L’1-1 col San Piero ed il contemporaneo pari del Pescia fanno volare in alto il Margine Coperta: dopo diversi tentativi falliti, ecco l’occasione giusta per andare in Seconda Categoria dopo aver vinto la Terza Categoria
Che il Margine Coperta fosse una squadra fortissima gli appassionati di Terza Categoria se ne erano accorti già a metà dicembre. Era la 13° giornata e i ragazzi di mister Daniele Mencarini avevano già ipotecato il campionato, avendo inanellato ben 13 vittorie, vero e proprio record.
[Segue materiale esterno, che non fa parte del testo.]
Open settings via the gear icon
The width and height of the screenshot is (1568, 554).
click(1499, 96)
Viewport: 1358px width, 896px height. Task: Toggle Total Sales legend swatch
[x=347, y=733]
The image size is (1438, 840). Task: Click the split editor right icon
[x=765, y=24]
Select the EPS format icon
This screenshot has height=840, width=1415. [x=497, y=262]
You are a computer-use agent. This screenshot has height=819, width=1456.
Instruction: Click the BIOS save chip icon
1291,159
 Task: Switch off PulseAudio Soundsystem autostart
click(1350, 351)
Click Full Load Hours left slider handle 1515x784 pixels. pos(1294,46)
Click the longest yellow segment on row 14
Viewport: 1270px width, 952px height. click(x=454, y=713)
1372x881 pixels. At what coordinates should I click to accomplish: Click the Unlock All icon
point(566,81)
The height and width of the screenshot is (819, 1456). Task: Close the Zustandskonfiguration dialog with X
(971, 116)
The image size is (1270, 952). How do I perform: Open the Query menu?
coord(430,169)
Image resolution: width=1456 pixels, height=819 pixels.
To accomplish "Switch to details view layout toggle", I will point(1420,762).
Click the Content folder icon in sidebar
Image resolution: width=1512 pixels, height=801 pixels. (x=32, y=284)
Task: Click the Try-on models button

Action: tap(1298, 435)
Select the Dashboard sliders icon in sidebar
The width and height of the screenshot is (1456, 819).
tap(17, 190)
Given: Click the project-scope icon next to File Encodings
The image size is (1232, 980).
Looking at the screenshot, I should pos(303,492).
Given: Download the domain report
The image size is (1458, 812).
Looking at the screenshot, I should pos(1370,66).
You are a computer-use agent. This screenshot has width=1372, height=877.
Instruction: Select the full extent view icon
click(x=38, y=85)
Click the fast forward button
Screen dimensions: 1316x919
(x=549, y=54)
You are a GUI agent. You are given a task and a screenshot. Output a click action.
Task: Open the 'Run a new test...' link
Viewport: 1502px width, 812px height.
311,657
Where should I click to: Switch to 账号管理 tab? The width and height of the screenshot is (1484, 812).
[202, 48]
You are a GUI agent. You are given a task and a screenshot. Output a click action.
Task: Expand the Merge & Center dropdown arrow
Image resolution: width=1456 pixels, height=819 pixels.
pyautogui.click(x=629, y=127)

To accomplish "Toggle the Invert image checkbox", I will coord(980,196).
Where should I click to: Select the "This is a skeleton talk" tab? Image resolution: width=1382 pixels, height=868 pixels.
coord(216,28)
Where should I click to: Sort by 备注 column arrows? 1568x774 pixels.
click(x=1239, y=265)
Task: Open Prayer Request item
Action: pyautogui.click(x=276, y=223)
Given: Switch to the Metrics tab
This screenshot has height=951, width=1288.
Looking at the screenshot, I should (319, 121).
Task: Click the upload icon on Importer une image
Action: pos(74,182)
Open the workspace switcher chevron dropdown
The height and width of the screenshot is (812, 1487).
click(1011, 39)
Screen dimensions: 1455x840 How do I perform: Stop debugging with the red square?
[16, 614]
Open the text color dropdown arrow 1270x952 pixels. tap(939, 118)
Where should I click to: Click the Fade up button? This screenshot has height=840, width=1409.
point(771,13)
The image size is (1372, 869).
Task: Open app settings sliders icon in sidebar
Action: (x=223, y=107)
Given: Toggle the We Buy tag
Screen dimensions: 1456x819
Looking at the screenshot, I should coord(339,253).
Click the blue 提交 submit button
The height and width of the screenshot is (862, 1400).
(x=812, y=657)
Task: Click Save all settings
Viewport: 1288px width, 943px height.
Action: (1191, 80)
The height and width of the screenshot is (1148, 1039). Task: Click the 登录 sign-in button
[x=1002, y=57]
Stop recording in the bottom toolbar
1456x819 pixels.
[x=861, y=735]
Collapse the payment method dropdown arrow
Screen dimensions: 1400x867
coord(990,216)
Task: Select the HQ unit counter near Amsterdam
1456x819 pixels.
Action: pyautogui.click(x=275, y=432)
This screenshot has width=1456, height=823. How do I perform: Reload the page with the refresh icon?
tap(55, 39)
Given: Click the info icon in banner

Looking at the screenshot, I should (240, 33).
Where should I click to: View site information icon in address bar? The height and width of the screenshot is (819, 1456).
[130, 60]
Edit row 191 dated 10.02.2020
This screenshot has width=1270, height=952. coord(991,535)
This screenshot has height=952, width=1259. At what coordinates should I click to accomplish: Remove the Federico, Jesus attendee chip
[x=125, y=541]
Ma come se non bastasse ne è arrivato un altro di record e prima di Pasqua la squadra ha già conquistato la matematica promozione in Seconda Categoria.
E’ stata una stagione formidabile. 24 gare disputate, 61 punti, 20 vittorie, 1 pareggio e 3 sconfitte. Migliore attacco del girone con 60 centri e migliore difesa con 17 reti subìte.
Il merito di aver allestito questa “macchina da guerra” va ripartito equamente tra la dirigenza e il mister. Il presidente Massimo Galli ha avuto l’intelligenza di farsi affiancare innanzitutto da una dirigenza con gli attributi: il diesse Gabriele Silvestri, i dirigenti Baldini, Bracali, Galli, Di Grazia, Scarselli, Alfredo e Giorgio. Infine è stata azzeccatissima la scelta di affidare la squadra a mister Daniele Mencarini che due anni fa portò il Veneri alla conquista del campionato di Terza e l’anno scorso si è preso un anno sabbatico.
Difficile individuare a caldo il gioiello della rosa. Di sicuro il reparto d’attacco è stato formidabile con Towne, Gianneschi, Giannini e Galasso che hanno segnato oltre 30 gol. Mquia è stata tutta la squadra a girare altrimenti non si spiegherebbe che il Margine ha la miglior difesa del campionato.
Insomma, con 11 punti sulla seconda, il Margine ha veramente “ammazzato” il campionato, alla faccia di chi, ogni sabato, continuava a dire «Il Margine ha vinto, ma dicono che non gioca bene».